▸ Questions à traiter:
1) D'après l'extrait, à quelle date le mémoire distinct de M. A a-t-il été enregistré ?
2) Citez mot pour mot le passage de l'extrait qui commence par « Par un mémoire » et se poursuit jusqu'à « la sécurité intérieure. ».

▸ Extrait du texte:
━━━━━━━━━━━━━━━━━━━━

Par un mémoire distinct, enregistré le 7 août 2024, M. A demande au tribunal de transmettre au Conseil d'État la question de la conformité à la Constitution des articles L. 228-1 et L. 228-2 du code de la sécurité intérieure.
Il soutient :
- que ces dispositions sont législatives et applicables au litige ;
- que l'application de ces dispositions aux mineurs, admise par plusieurs juridictions de premier ressort, constitue un changement de circonstances de nature à justifier un réexamen de l'article L. 228-1 ;
- que l'article L. 228-2 n'a jamais fait l'objet d'un contrôle depuis sa modification par les articles 65 et 69 de la loi n° 2019-222 du 23 mars 2019 ;
- que la question posée est sérieuse et nouvelle, dès lors qu'en ne précisant pas si les articles L. 228-1 et L. 228-2 du code de la sécurité intérieure sont applicables aux personnes mineures, le législateur est resté en deçà de sa compétence et a adopté des dispositions imprécises et équivoques en méconnaissance du principe de clarté de la loi combiné avec l'objectif de valeur constitutionnelle d'intelligibilité et d'accessibilité de la loi, du principe d'égalité et de l'exigence constitutionnelle de protection de l'intérêt supérieur de l'enfant et du principe fondamental reconnu par les lois de la République en matière de justice des mineurs.

━━━━━━━━━━━━━━━━━━━━

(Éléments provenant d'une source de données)
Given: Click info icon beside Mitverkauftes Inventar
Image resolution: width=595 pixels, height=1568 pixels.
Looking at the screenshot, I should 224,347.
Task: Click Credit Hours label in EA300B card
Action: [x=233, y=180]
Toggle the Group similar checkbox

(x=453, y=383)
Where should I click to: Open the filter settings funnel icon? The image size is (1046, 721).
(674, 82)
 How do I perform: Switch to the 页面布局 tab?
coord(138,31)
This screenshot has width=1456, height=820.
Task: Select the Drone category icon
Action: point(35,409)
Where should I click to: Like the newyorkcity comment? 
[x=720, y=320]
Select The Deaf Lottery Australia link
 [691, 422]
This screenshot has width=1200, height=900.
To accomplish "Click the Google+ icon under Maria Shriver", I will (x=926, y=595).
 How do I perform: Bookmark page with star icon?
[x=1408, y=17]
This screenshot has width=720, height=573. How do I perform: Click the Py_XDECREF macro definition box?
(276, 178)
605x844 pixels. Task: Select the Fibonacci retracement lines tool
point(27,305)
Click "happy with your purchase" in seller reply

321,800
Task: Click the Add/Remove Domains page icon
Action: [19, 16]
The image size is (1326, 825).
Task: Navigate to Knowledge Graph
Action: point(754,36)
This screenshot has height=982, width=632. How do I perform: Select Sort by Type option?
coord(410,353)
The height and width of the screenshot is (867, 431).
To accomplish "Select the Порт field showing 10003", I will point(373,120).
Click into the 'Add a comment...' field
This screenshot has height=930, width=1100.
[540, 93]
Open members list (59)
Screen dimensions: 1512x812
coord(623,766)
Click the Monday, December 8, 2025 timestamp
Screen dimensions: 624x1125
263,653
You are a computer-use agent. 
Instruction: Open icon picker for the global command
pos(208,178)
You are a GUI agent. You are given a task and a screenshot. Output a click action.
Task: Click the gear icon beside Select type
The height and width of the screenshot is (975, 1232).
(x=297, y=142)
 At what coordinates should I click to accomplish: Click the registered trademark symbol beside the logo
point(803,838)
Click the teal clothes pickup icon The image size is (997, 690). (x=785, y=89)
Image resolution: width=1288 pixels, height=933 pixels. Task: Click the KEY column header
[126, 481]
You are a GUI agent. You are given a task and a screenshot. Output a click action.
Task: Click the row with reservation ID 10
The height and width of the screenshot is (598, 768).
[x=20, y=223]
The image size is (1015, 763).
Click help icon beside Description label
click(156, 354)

━━━━━━━━━━━━━━━━━━━━

▸ Vos réponses:
1) Le 7 août 2024.

2)
Par un mémoire distinct, enregistré le 7 août 2024, M. A demande au tribunal de transmettre au Conseil d'État la question de la conformité à la Constitution des articles L. 228-1 et L. 228-2 du code de la sécurité intérieure.